Son œuvre l’est tout autant. La période qui vit se dérouler la carrière de Napoléon, en vérité si courte, abonde à tel point en événements qu’elle n’a pas d’équivalent dans notre histoire. Il revint au Premier consul puis à l’Empereur de présider à la reconstruction, sur les ruines de l’Ancien Régime détruit par la Révolution, d’une société nouvelle appuyée sur de nouvelles règles juridiques, politiques et sociales. Moins éclatante que les prouesses militaires, cette refondation s’avéra plus utile et plus profitable à la nation — plus durable, également, dans ses effets, car l’édifice institutionnel qu’elle bâtit se montra d’une rare solidité et se maintint pour l’essentiel jusqu’au XXe siècle. La France érigea sur ce socle son état moderne, imitée en cela par nombre de pays européens.

Pourquoi, avec un pareil bilan, Napoléon suscite-t-il, à côté de tant d’admiration et de fascination chez certains, une telle hostilité chez d’autres ? Pourquoi les autorités françaises ont-elles préféré rester d’une discrétion de majordome anglais durant les années 1996-2015, alors que tant de bicentenaires glorieux ne demandaient qu’à être commémorés ? Le procès en rétablissement de l’esclavage qui a été intenté à Napoléon ne peut expliquer à lui seul ce phénomène, d’autant qu’il ne débuta qu’en 2005, et que d’autres occasions avaient déjà été gâchées dans les années précédentes.
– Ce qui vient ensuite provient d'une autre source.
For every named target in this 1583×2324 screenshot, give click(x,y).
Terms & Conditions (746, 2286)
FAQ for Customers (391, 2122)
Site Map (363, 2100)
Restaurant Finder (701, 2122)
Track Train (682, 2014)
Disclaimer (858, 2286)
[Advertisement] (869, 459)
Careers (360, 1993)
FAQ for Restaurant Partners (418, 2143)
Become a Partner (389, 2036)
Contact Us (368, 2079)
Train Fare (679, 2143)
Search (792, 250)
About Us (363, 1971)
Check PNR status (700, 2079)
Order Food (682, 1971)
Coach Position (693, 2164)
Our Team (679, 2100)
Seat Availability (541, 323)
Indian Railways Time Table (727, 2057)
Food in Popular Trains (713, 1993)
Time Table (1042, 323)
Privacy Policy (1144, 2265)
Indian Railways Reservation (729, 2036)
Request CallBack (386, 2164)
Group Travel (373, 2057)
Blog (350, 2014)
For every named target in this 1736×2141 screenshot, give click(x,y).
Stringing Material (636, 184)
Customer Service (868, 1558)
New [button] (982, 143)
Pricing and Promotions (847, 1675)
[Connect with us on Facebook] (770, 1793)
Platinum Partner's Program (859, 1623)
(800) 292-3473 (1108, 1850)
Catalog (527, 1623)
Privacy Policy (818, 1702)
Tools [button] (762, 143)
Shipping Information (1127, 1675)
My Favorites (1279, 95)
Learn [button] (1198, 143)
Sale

La cause première tient certainement à la réputation de bellicisme qui s’attache à son nom et aux hécatombes dont on lui fait porter la responsabilité. Mais est-il bien le seul à blâmer pour les conflits incessants qui ont ravagé l’Europe pendant son règne ? N’y a-t-il aucun doute sur la volonté de paix de ses adversaires, et tout particulièrement de l’Angleterre, qui financera vingt-cinq ans durant les hostilités contre la France, son principal rival historique ? Alors certes, celui que beaucoup considèrent comme le plus grand génie militaire de tous les temps et qui en imposa toujours à ses ennemis sur le champ de bataille a pu abuser de cette supériorité. Il est cependant difficile de nier que ses entreprises guerrières aient poursuivi des buts autres que politiques. C’est Louis XIV qui avoue : j’ai trop aimé la guerre ; Napoléon, lui, s’en sert comme d’un outil et ne prolonge jamais les hostilités une fois ses objectifs atteints. Il est vrai que, jusqu’à ce moment, il la pratique sans états d’âme. Si le temps et l’évolution des mentalités ont gâté le prestige des grands conquérants, rappelons-nous cependant que Napoléon vivait à une époque où gloire militaire et héroïsme étaient ordinairement classés parmi les plus nobles accomplissements de la personne humaine et la guerre tenue pour une école de vertu. Il ne faut d’ailleurs pas retourner très loin en arrière pour retrouver le temps où les Hoche, Marceau, Kléber et Desaix étaient proposés en exemple aux enfants.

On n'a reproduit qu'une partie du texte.